UMA REUNIÃO NACIONAL DE EMERGÊNCIA PARA LUTAR PELA INSERÇÃO DO ANDES-SN NA LUTA CONTRA O GOLPE!

Convidamos as seções e sindicalistas que querem reagir a esta situação a prepararmos juntos, em regime de urgência, uma reunião nacional para organizar congregar todos os colegas que vêm combatendo em suas bases para que o ANDES-SN entre na luta contra o golpe. Não há tempo a perder.

O resultado das eleições sindicais, ocorridos em meio ao enfrentamento político entre o povo trabalhador e os golpistas, foi curiosamente comemorado pelos apoiadores da diretoria do sindicato, que fala em fantasiosos 90% de apoio da categoria. Mas o que ele mostra é o isolamento do sindicato em relação às bases, ainda que o número de votantes tenha sofrido um ligeiro aumento (sempre lembrando que também aumentou o número de professores nas universidades!): dos cerca de 70 mil filiados, compareceram às urnas 9.807 (algo como 13,7% do universo), dos quais, quase 10% preferiram anular ou deixar seu voto em branco.
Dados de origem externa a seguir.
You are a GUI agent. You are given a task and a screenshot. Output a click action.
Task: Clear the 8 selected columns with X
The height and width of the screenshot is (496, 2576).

Ou seja, 12,7% da categoria deu seu voto à única chapa concorrente. Longe de ser motivo de comemoração, o recorrente esvaziamento do processo eleitoral, para o que contribui as regras eleitorais draconianas, reflete justamente o abismo que a política da direção abre entre o sindicato e sua base.

Preservar o ANDES-SN significa colocar o nosso sindicato no seio da luta das maiorias populares que combatem o golpe, para o que os que defendem este horizonte precisam se organizar.

TR –é a proposta

O ANDES-SN se integra plenamente na luta contra o golpe de Estado em curso, lutando pela remoção do governo golpista, sob a consigna Fora Temer, afirmando sua ilegitimidade e afirmando o não reconhecimento do mesmo como interlocutor do Estado (“sem mandato da sociedade”, nas palavras de Roberto Brant), ao mesmo tempo em que reafirma a luta contra o ajuste fiscal, na forma do PL 257/2016 (em qualquer forma que venha a se apresentar) e da contrarreforma da previdência, bem como contra o conjunto das medidas regressivas que o golpismo anuncia e/ou já esteja encaminhando. Para tanto, colocamos em debate a perspectiva da greve geral para derrotar o golpe. Neste sentido, o ANDES-SN se engaja nas iniciativas unitárias das frentes de organizações populares, a Frente Brasil Popular e a Frente Povo Sem Medo, constituídas no processo de luta contra o golpe.